Similarly, you can mix with other CUDA runtime libraries using scikits.cuda wrappers to your hearts content. Should you wish to use a different runtime libs wrapper, or your own wrappers... if you can make the code work with PyCUDA.GPUArrays then it should work just as well with cula_gpuarrays allowing you to mix with calls to CULA LAPACK by the scheme above.

Thats all fine and dandy, but you have your own kernels that you wish to run? Well, we can use PyCUDA to run your custom kernels. This is exactly how the PyCULA project started... we had some graph generators and wished to find the spectrums of such graphs quickly. Noticing that we were spending a lot of time making (and moving) large matrixes we decided it would be faster to ship a much smaller edge-list and use the GPU to expand it into a matrix on device in parallel.

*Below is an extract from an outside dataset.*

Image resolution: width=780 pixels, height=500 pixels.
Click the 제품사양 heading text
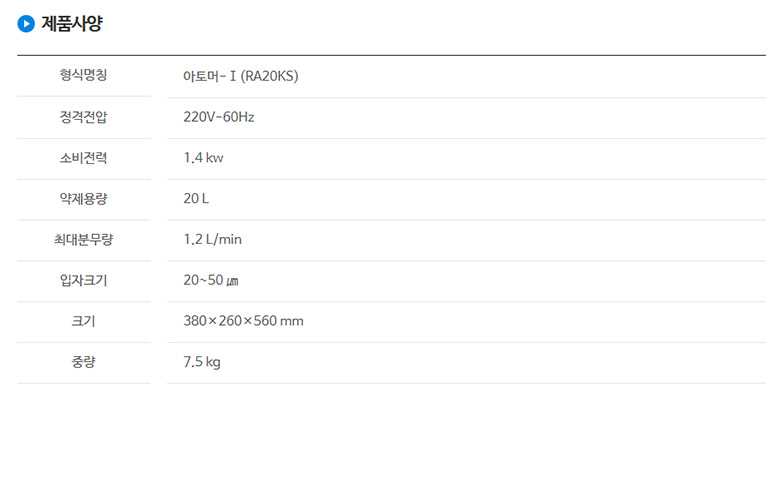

First we need to write our custom kernel. More information about this can be found in the PyCUDA documentation, but it basically works like this:

- Write some C code for your kernel
- Use PyCUDA.compiler.SourceModule to create a SourceModule
- Use ‘get_function’ to create a python callable function
- Call your CUDA-C from within python

This example is slightly complicated, but it is really useful! It shows how to use PyCULA to improve a real world computing problem. Within the code you can also see places where parameters can be tuned for performance. This example (and all the others) is included in the PyCULA/examples folder.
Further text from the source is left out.